▶ _Problem set_
1. In the excerpt on virtual reality and haptics in learning, how can higher intensity in a particular object be interpreted?
2. Continue the excerpt on virtual reality and haptics in learning from the point where it stops.

Start of Excerpt to read

Instructors can predetermine some metrics to show successful sensory-based learning outcomes, for example, by linking haptic feedback to a specific object in the virtual environment, such as objects that relate to eye-hand coordination [59]. Some scholars have used metrics such as task time, economy of motion, drops, instrument collisions, excessive instrument force, instrument out of view, and master workspace range to assess perceived workload. Higher intensity in particular object can be interpreted as perceived higher workload [57]. One can even determine distracting elements that push away user attention from their actual mission/learning points. Similar principles can be reused for integrating VR/AR with haptics into STEM education.
The use of VR in combination with eyetracker can actually enrich the variations of learning assessment method and can engage peers and teachers. For example, it can be done by projecting the virtual environment so that the peers and teachers can observe together and provide feedback on how to improve the learning acquisition and documented for the student’s own learning.

End of Excerpt to read
Start of Input data

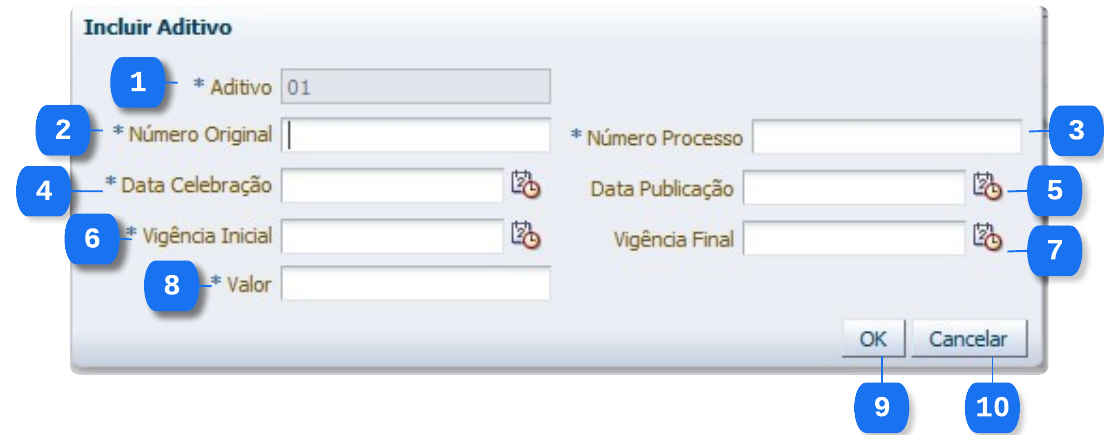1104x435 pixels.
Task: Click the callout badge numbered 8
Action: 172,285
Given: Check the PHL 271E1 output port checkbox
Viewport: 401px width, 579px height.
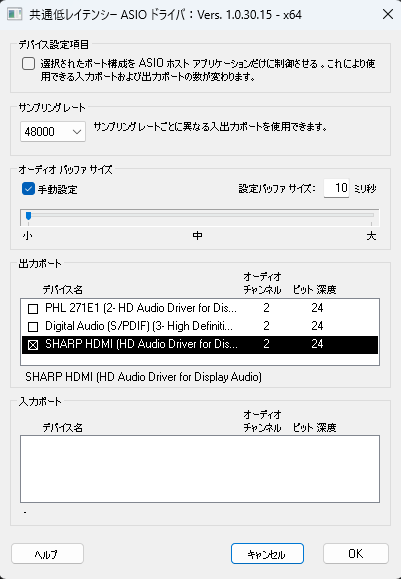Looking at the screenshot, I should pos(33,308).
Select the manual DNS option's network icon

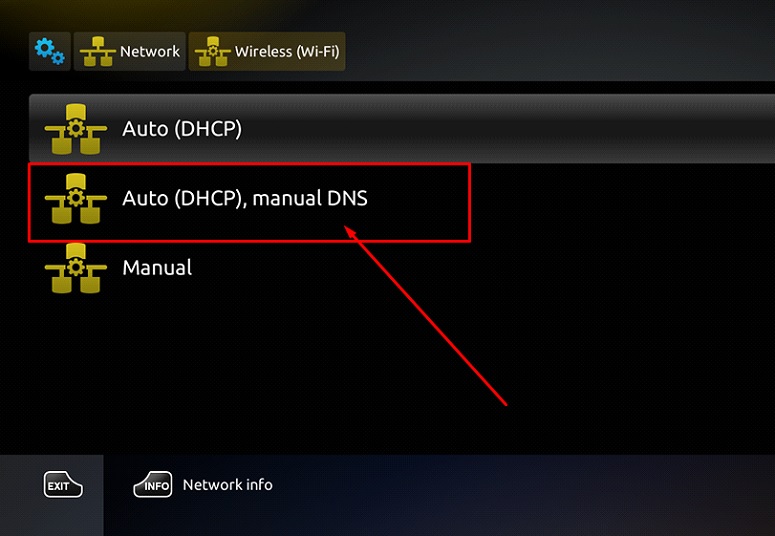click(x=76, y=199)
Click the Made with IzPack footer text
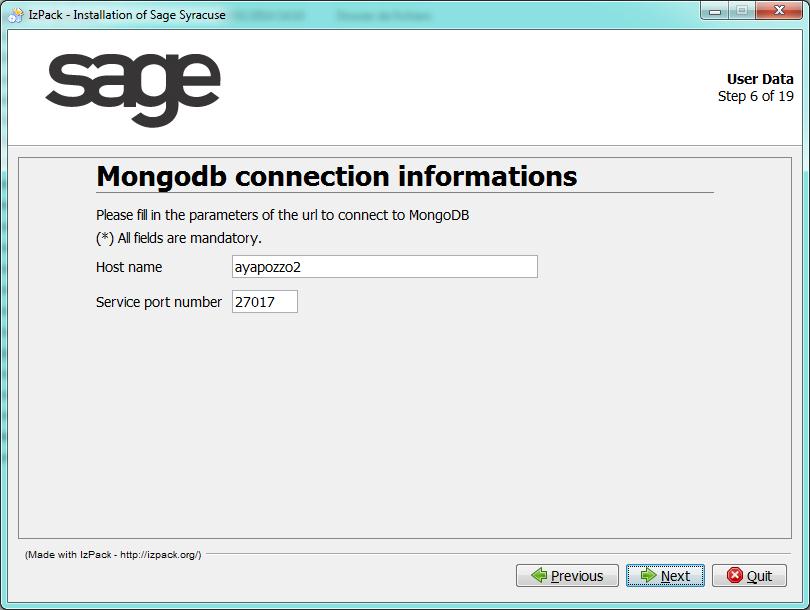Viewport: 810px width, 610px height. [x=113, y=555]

End of Input data
Start of Input data

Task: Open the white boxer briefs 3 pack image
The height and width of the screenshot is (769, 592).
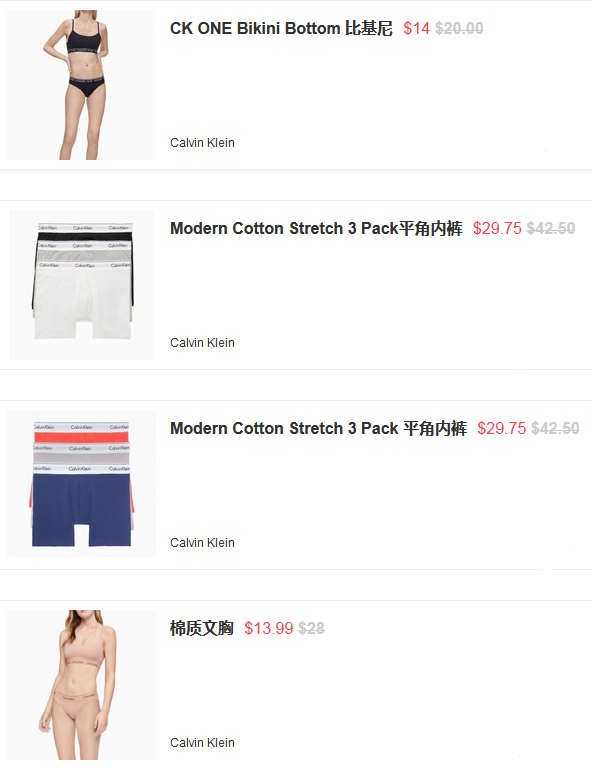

End of Input data

▶ _Answers for each item_
1. As a higher perceived workload.

2.
In [60][61], eye-tracking was combined with different information, such as audio, video, bio-metric data, and annotations to improve planning, execution and assessment of demanding training operations, by adopting newly designed risk-evaluation tools. This integration is the base for research on novel situational awareness (SA) assessment methodologies. This can serve the industry for the purpose of improving operational effectiveness and safety through the use of simulators. Such capability has the potential to be adopted for evaluation and assessment of the multi-sensory learning process using VR and haptic technologies, both for measuring the outcome (knowledge and skills, acquisition, and retention) and experience (learner motivation, engagement, and immersion).
VR-eye-tracking assessment can also be employed when seeking more understanding about visual attentions [62], decision making and judgement capability [63], and visual-driven emotional attention [64]. The students can reflect their own learning, perspective and other contextual factors that influence the learning stage. However, to be beneficial and maximising the learning impacts, it is the task of the teacher and facilitator to formulate the assignments, imminence of assessment, the design of the assessment system and the cues. In other words, no single solution what the best assessment systems would be, as the assessment itself really needs innovation and creativity and be anchored to the overall course goal.